As forças israelenses têm acusado o Irã de empregar mísseis de fragmentação em ataques contra seu território desde o início do conflito. Tradicionalmente cautelosas quanto à divulgação de informações sobre danos e ataques iranianos, as autoridades de Israel têm, nos últimos dias, buscado alertar a população sobre o perigo dessas armas, que podem permanecer ativas no solo mesmo após civis deixarem seus abrigos.

Pelo menos três pessoas morreram nos ataques recentes, incluindo duas em um canteiro de obras no centro de Israel, na terça-feira (10). Israel já havia denunciado o uso de munições de fragmentação por Teerã durante a guerra de 12 dias entre os dois países em junho de 2025.

As munições de fragmentação, ou cluster munitions, são projetadas para se abrir no ar e liberar submunições sobre uma área extensa, atingindo simultaneamente soldados, veículos e infraestrutura. Por não explodirem todas no impacto, funcionam como minas terrestres, representando risco persistente para civis.

O uso dessas armas é amplamente criticado por organizações internacionais. Em 2008, mais de 110 países assinaram a Convenção sobre Munições Cluster, proibindo uso, produção e transferência dessas armas. Israel, Irã, Estados Unidos, Rússia, Ucrânia e Brasil não são signatários. Em 2017, a Human Rights Watch denunciou o uso de bombas cluster brasileiras em ataques a escolas no Iêmen.

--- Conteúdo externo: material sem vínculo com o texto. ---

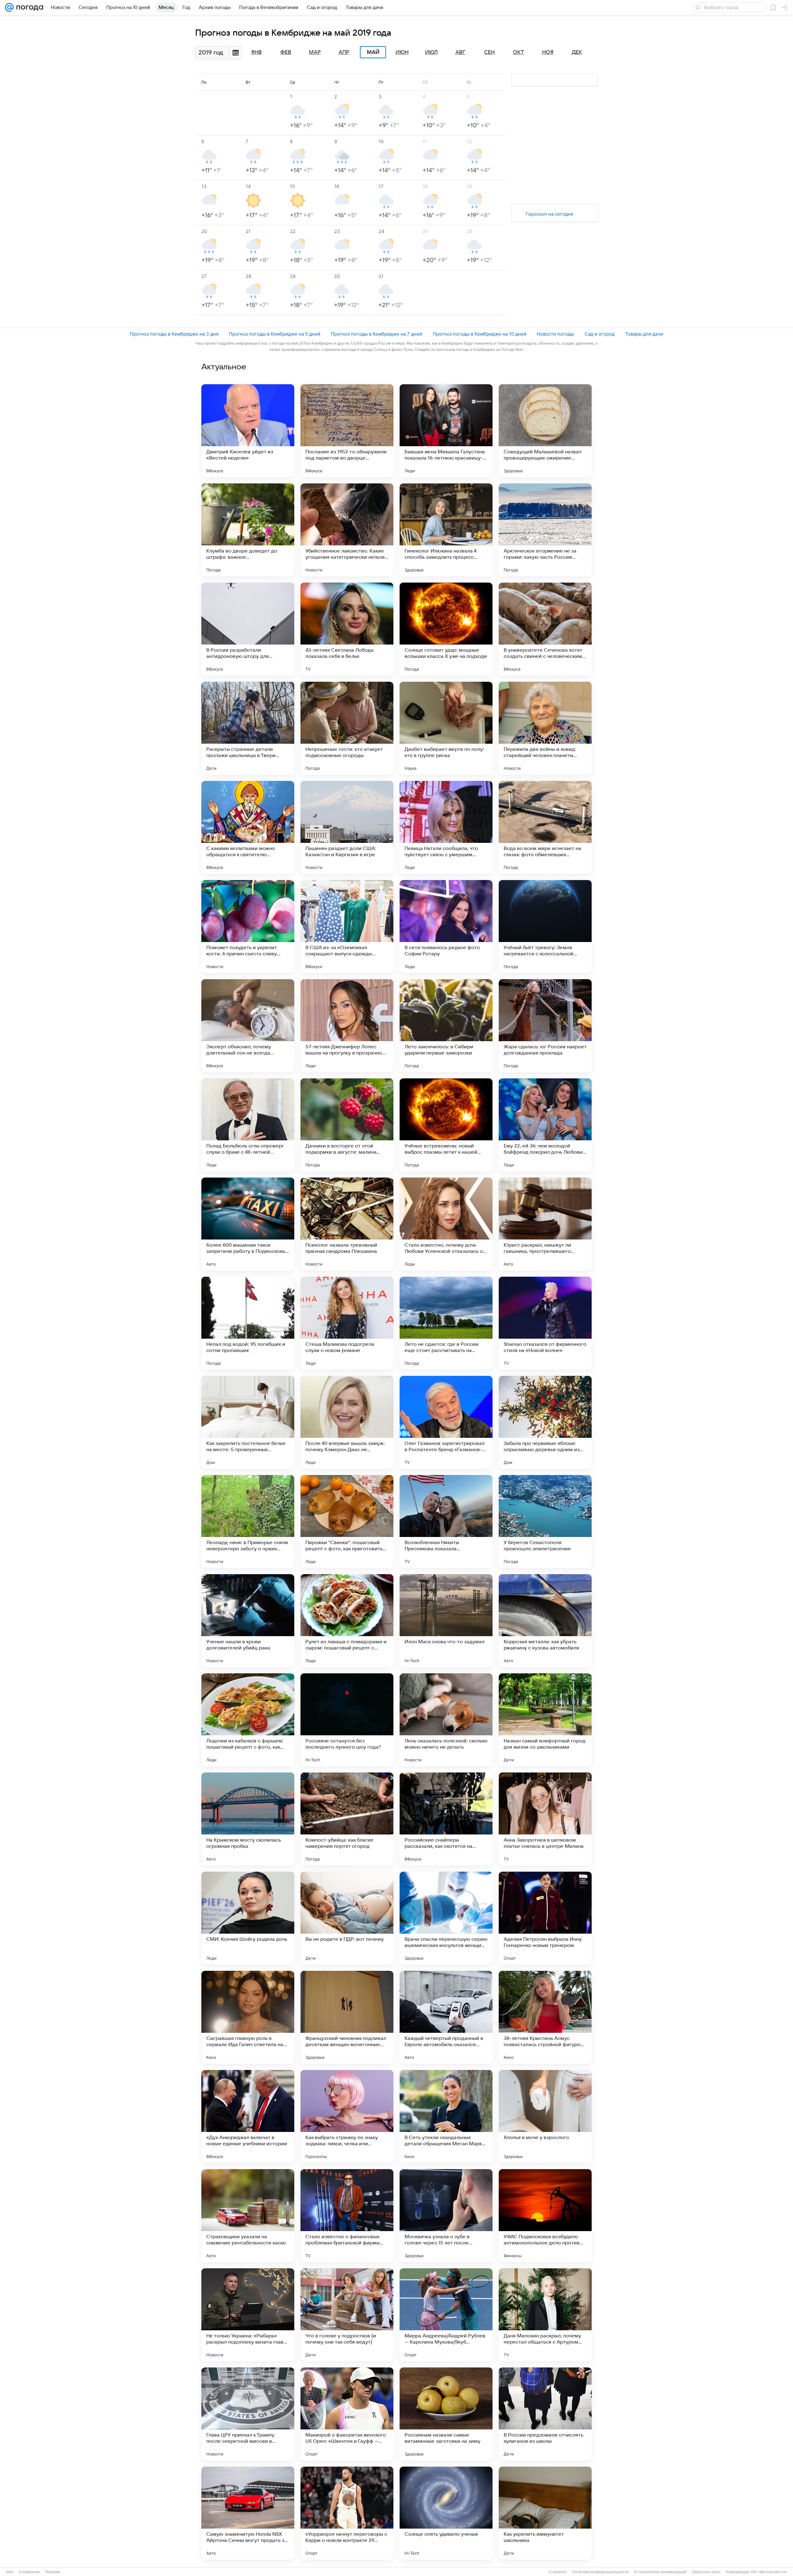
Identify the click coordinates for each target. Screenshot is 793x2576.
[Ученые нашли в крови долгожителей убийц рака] (247, 1620)
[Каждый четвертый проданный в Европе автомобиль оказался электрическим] (446, 2017)
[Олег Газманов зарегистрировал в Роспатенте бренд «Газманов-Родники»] (446, 1422)
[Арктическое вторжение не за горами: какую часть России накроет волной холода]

Israel, por sua vez, já empregou munições de fragmentação em diversos conflitos no Líbano entre 1978 e 2006, e continuou a produzi-las até 2018, mantendo estoques significativos. O Irã, segundo a ONG Landmine and Cluster Munition Monitor, também possui esse tipo de armamento, mas seu uso recente não pôde ser verificado de forma independente.

Organizações como Anistia Internacional têm criticado o emprego desses mísseis pelo Irã, alertando para os riscos de longo prazo às populações civis.